== Task to carry out ==
For this exercise, output the line holding "Privacy Policy (1035, 1437)" and all subsequent lines of the entries below, unchanged, up to and including the last.
*** Opening Information shown ***
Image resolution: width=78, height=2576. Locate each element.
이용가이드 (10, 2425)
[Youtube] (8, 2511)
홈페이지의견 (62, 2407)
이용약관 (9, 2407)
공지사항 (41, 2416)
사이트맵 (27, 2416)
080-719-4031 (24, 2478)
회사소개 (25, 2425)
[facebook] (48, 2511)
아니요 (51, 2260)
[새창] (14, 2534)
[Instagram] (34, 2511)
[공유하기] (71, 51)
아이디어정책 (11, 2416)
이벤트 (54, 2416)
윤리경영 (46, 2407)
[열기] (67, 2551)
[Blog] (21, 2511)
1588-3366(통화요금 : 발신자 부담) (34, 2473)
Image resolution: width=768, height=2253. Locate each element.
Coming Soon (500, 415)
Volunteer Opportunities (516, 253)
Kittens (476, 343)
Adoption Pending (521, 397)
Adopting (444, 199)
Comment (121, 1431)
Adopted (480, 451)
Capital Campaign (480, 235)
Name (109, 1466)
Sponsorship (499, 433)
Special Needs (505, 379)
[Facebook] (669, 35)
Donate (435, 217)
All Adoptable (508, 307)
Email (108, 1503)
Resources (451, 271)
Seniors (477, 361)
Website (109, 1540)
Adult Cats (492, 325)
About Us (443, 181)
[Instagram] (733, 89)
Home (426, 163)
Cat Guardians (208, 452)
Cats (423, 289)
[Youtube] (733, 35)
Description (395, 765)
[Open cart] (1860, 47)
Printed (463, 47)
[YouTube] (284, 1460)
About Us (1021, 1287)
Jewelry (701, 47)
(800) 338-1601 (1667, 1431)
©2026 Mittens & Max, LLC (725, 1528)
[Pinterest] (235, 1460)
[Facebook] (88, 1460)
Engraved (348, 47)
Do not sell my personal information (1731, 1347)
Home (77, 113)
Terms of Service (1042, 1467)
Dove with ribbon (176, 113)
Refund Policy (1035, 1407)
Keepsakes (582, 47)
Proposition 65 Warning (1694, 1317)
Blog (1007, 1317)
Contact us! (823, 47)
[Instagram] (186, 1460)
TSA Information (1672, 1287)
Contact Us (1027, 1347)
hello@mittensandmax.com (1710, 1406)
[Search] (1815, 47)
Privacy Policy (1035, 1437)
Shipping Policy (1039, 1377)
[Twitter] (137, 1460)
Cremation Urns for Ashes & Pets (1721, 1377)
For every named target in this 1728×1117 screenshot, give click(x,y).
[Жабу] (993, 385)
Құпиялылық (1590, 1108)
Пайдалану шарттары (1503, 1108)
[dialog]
*** Closing Information shown ***
== Output for this task ==
Privacy Policy (1035, 1437)
Shipping Policy (1039, 1377)
[Twitter] (137, 1460)
Cremation Urns for Ashes & Pets (1721, 1377)
For every named target in this 1728×1117 screenshot, give click(x,y).
[Жабу] (993, 385)
Құпиялылық (1590, 1108)
Пайдалану шарттары (1503, 1108)
[dialog]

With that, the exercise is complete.